### Required task
Rewrite the listing below as a Markdown table with two columns, Row and Line, giving each non-blank line its own numbered row. Leave the pictures out.

### Records shown

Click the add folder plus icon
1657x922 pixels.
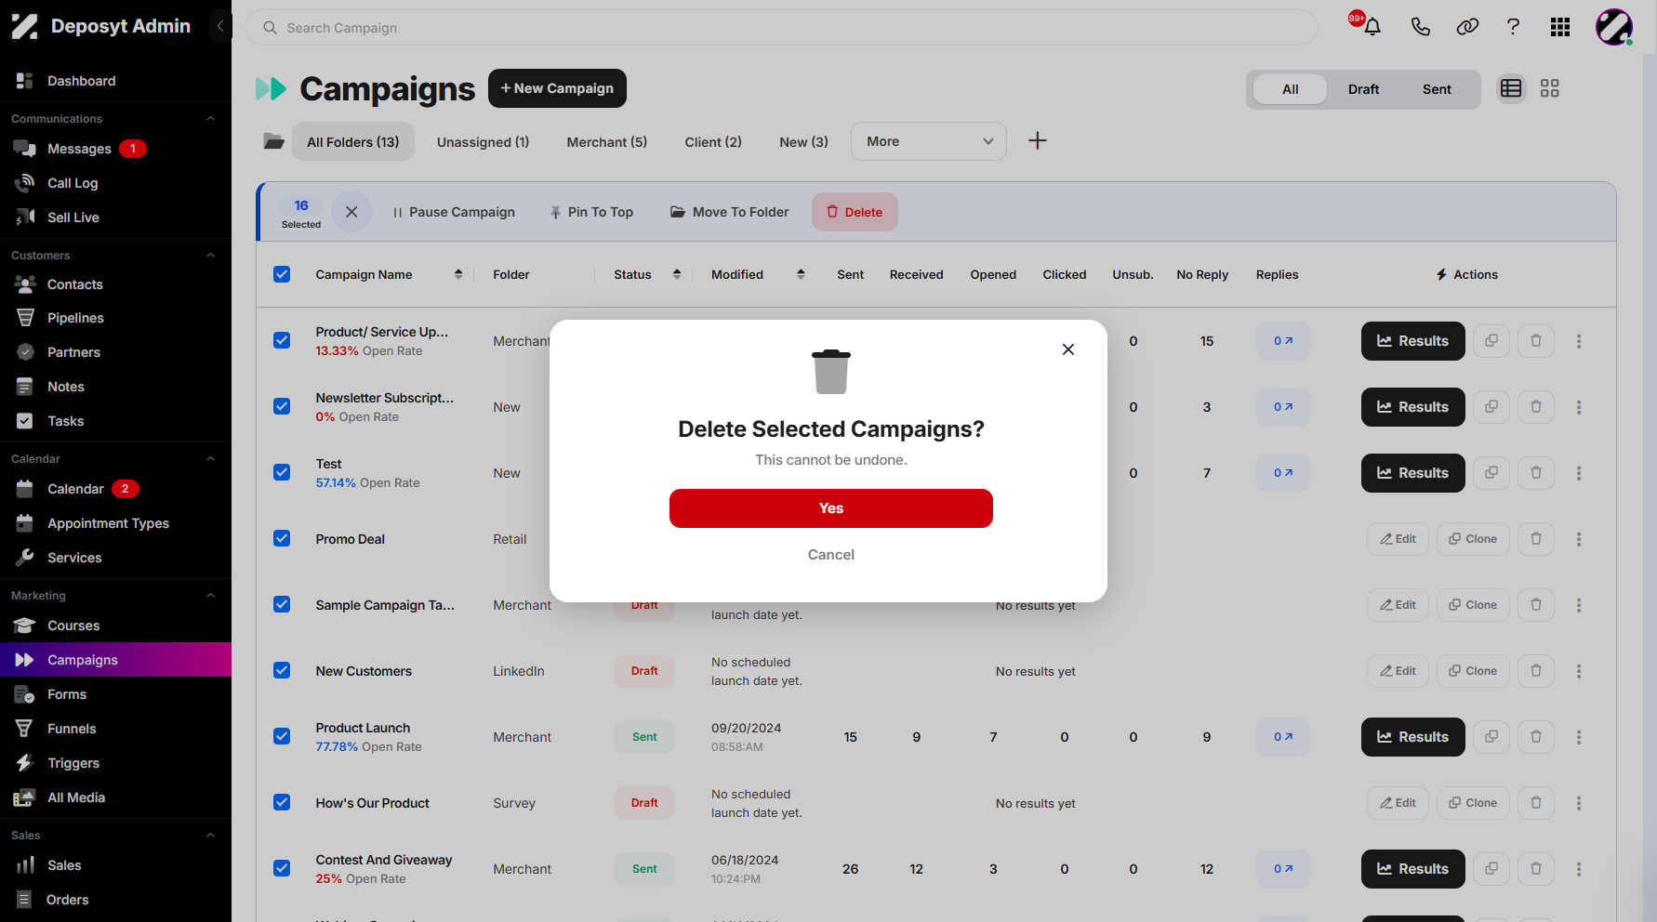(x=1038, y=140)
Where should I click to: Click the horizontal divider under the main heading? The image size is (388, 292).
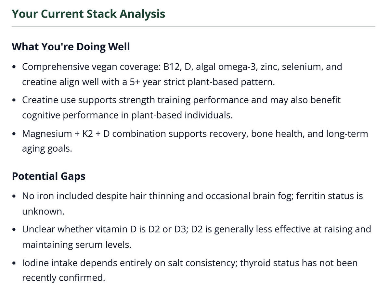(x=193, y=26)
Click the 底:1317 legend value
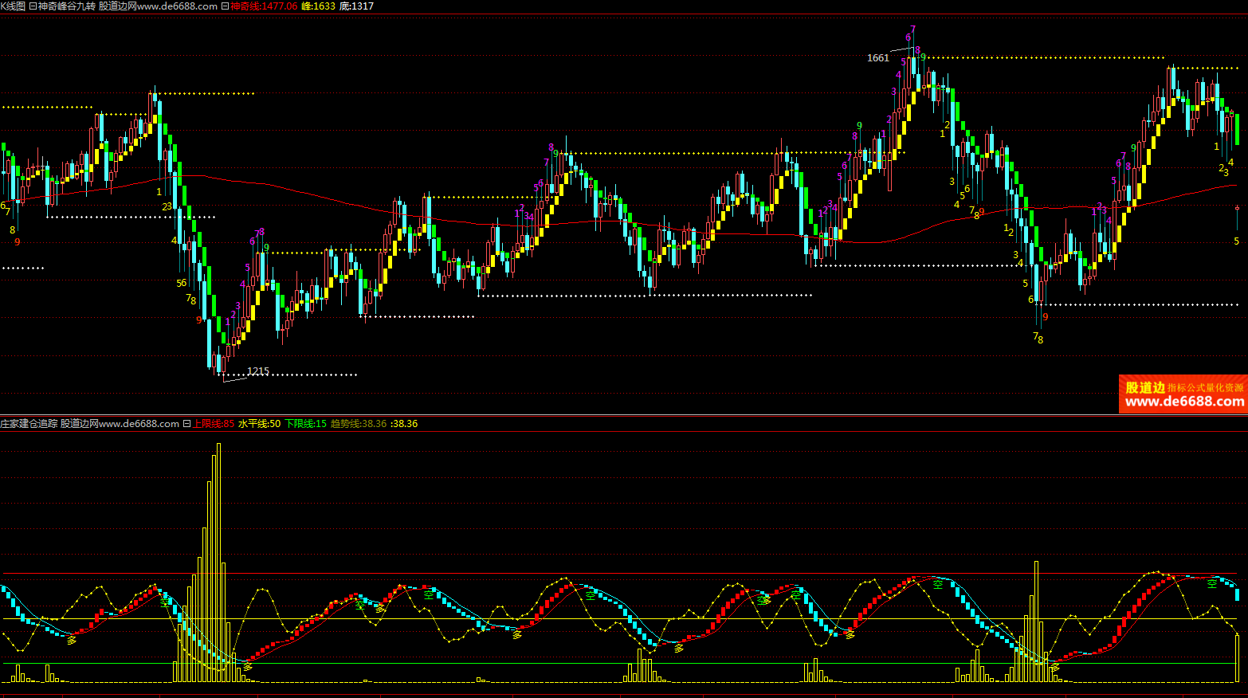 tap(356, 6)
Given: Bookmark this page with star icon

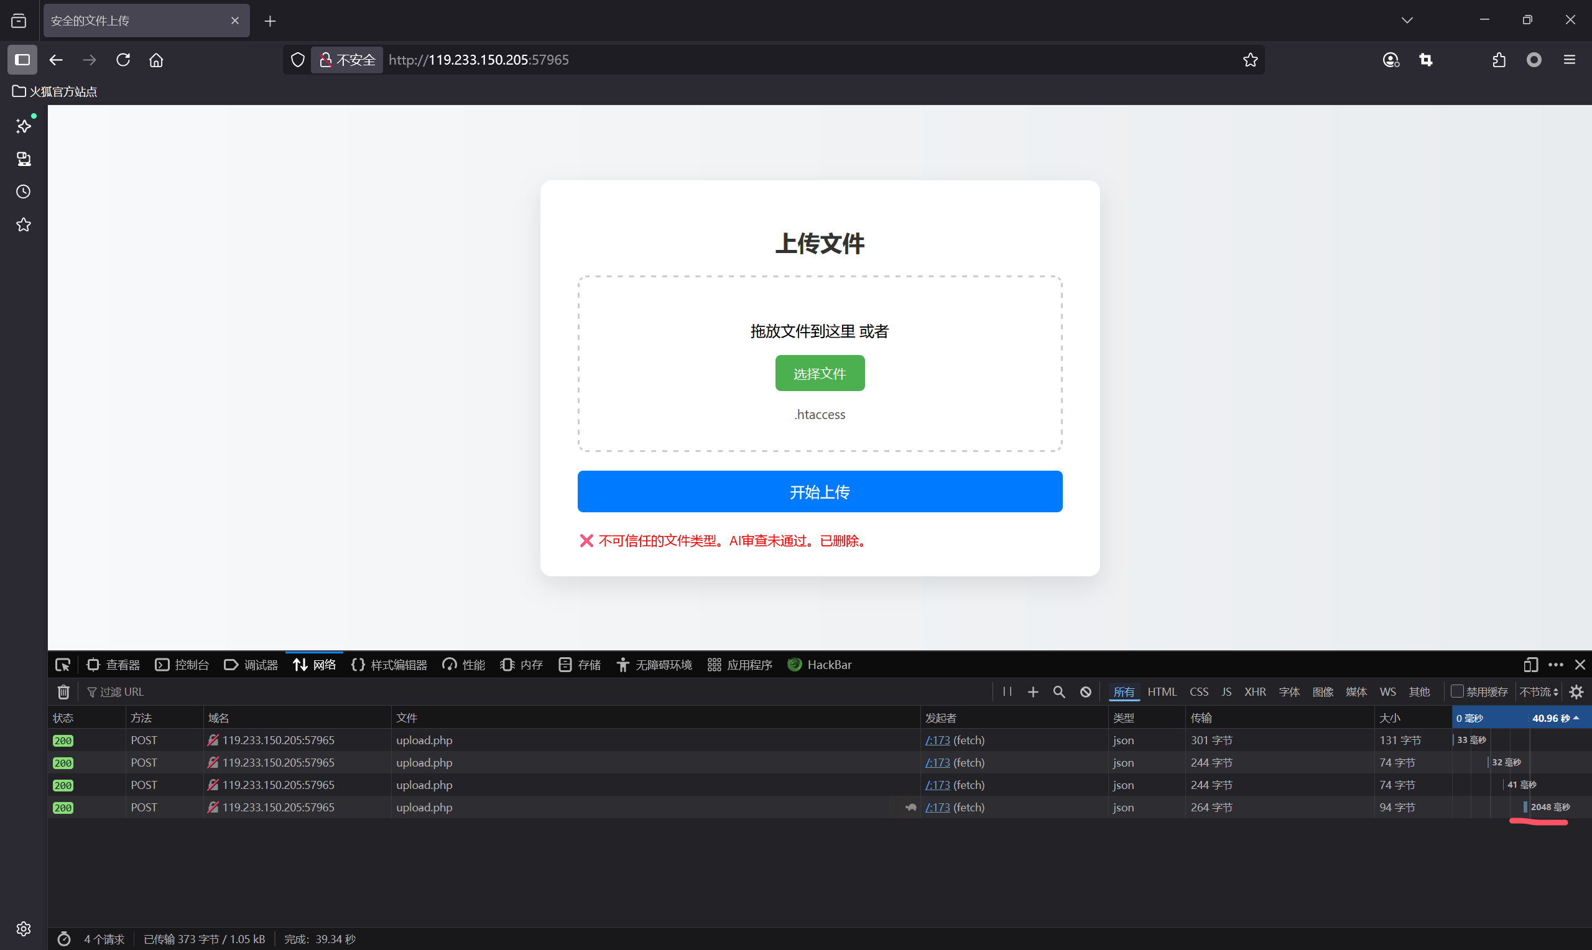Looking at the screenshot, I should coord(1250,60).
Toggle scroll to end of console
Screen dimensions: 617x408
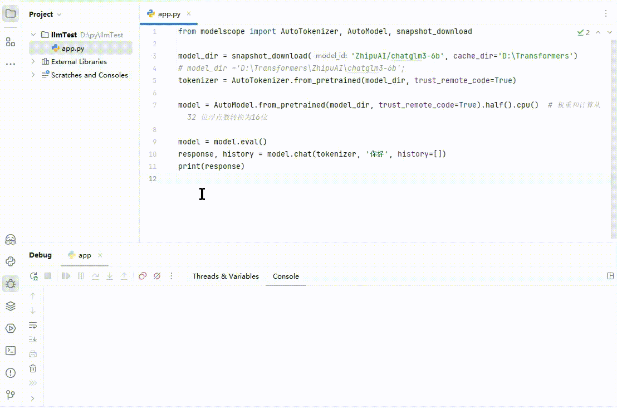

### Answer to this exercise
| Row | Line |
|---|---|
| 1 | Click the add folder plus icon |
| 2 | 1657x922 pixels. |
| 3 | (x=1038, y=140) |
| 4 | Where should I click to: Click the horizontal divider under the main heading? The image size is (388, 292). |
| 5 | (x=193, y=26) |
| 6 | Click the 底:1317 legend value |
| 7 |  tap(356, 6) |
| 8 | Given: Bookmark this page with star icon |
| 9 | Looking at the screenshot, I should coord(1250,60). |
| 10 | Toggle scroll to end of console |
| 11 | Screen dimensions: 617x408 |